Alpine Glacier Melt-Out at the Third Pole // Feb 12, 2019
Since 1970 about 15% of the glacial ice has melted out at the “Third Pole”; the extensive region with high elevations in Asia that encompasses the Himalayan Mountains and the Tibetan Plateau. Warming is being amplified by a little-known feedback called Elevation Dependent Warming (EDW). A conservative estimate is that we will lose one-third, one-half or two-thirds of the ice with average global temperature change of 1.5 C, 2.0 C, and 4.0 C, respectively, threatening the water supply (and food supply) for up to 2 billion people.
In most (but not all) high-elevation regions, like the Third Pole (Tibetan Plateau; Himalayan Mountains), Antarctica, Greenland, Rockies, Alps, etc. the higher up you go, the greater the rate of warming. This is not commonly known, but the rate of temperature rise is about 2x, 3x or even greater, at higher altitudes than at lower altitudes, in a phenomena called Elevation Dependent Warming (EDW); clearly analogous to greater warming at higher latitudes. This is bad, especially for Greenland, Antarctica, as well as for the 2 billion people using Third Pole runoff.

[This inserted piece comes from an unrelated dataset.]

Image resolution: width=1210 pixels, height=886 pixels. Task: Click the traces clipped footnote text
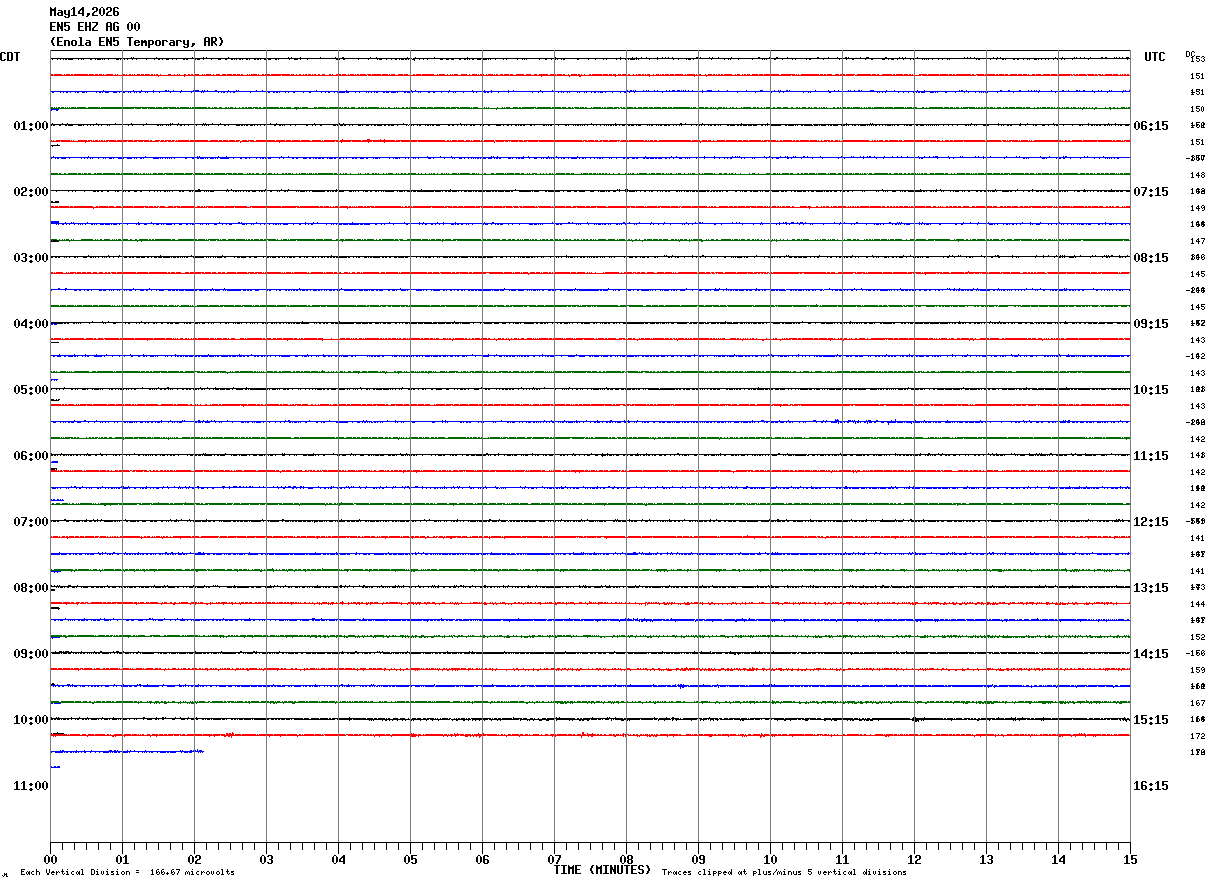click(784, 873)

In the previous video I described how most alpine regions are warming two to three times faster at high elevations versus low elevations (and global average warming rates). Now I chat about feedbacks and processes that cause this, and how they vary with seasons and different regions. Albedo feedback, similar to that causing polar amplification, is one effect; others include upward creep of snow and tree lines, water vapour increases, cloud changes, aerosol loading changes, and both short-wave and long-wave radiation effects at altitude.